Performance Profiling

Jeremy Cowles
8 min readMar 18, 2018

--

I’ve done a lot of performance profiling over the years in somewhat disparate areas (rendering, parallel CPU & GPU compute, web load testing, file system I/O, distributed systems, mobile devices), but I’ve never really reflected on my process. I initially intended to do this just as a personal exercise, but then realized it might be helpful to share.

Rather than domain-specific profiling techniques, these are a collection of high level strategies that can be applied to any domain.

Why am I Optimizing?

Often I start with a problem in hand such as, “this scene doesn’t render fast enough”, but it’s important to be formal about the big picture goals. For example, “I want this scene to render faster because multiple consecutive dropped frames hurts the user experience” and even higher level goals such as, “a good VR experience is important because Tilt Brush is often the first VR experience a person has.”

This may seem silly or obvious, but if you’re like me, once profiling and optimization begins it can be a seductive thing that entices you into more and more optimization — in those moments, it’s important to use high level goals as a guiding light to help focus on what to optimize, how to optimize, and perhaps most importantly, when to stop.

Choosing Metrics

Profiling systems often provide a fire hose of data and selecting the most effective metrics can be deceptively tricky.

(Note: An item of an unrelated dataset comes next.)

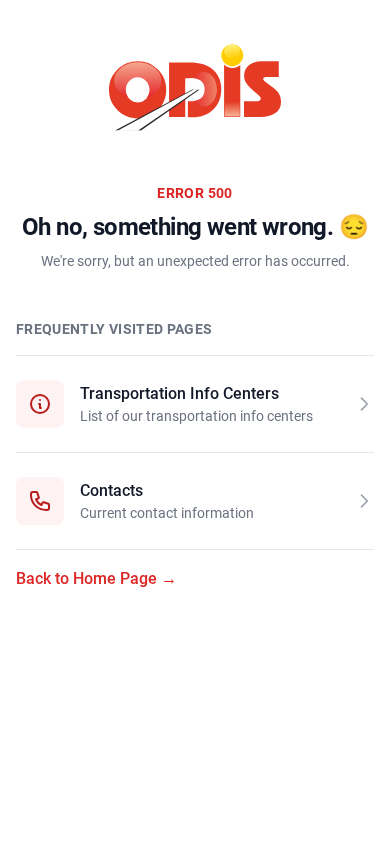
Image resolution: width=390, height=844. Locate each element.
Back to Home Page (96, 578)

For example, when measuring frame rate, should we optimize the average frame time, median frame time, average frames per second, percentage of dropped frames, or total time without frame drops? You probably shouldn’t answer without first returning to the question, “why am I optimizing?”

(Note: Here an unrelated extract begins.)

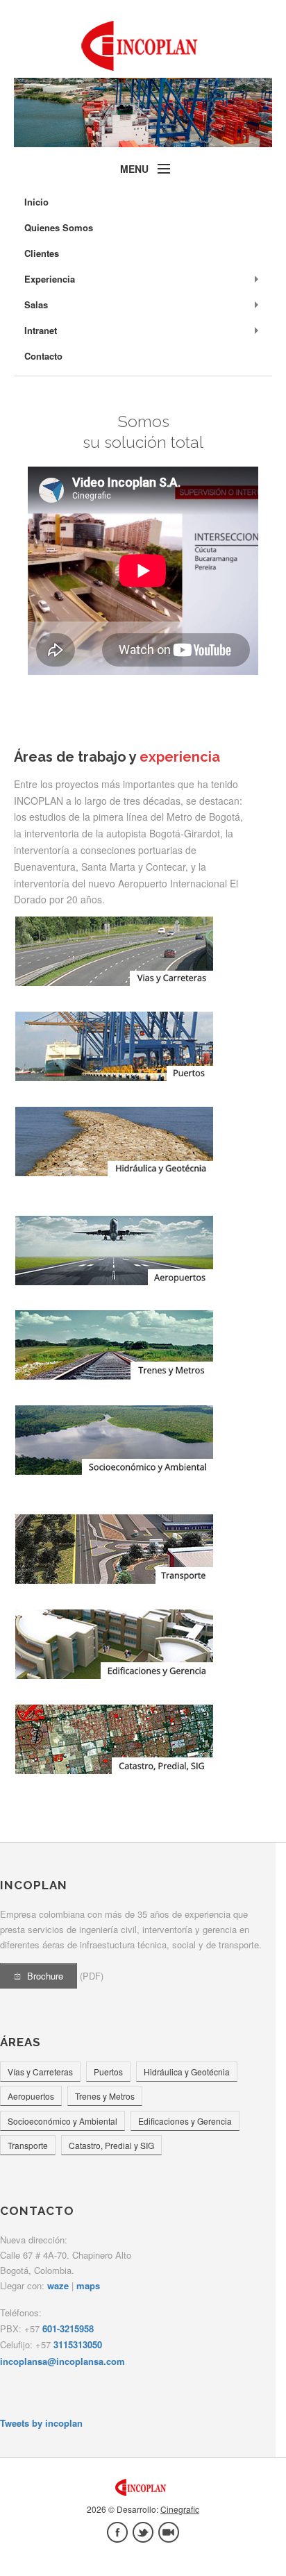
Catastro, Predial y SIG (111, 2145)
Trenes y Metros (105, 2096)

Snapdragon Profiler, Fire Hose of Metrics

In this example, I want to know that the user is having a good VR experience, so will median frame time be representative of that? Probably not. The percentage of dropped frames is probably a much better metric.

When faced with a large set of metrics, my approach to finding a collection of relevant metrics is to record them all and then run several tests with good and bad performance profiles; I then sift through the results to identify which ones are most tightly correlated to the good and bad test cases.

Finally, understanding the relationship between metrics can let you compute derived metrics.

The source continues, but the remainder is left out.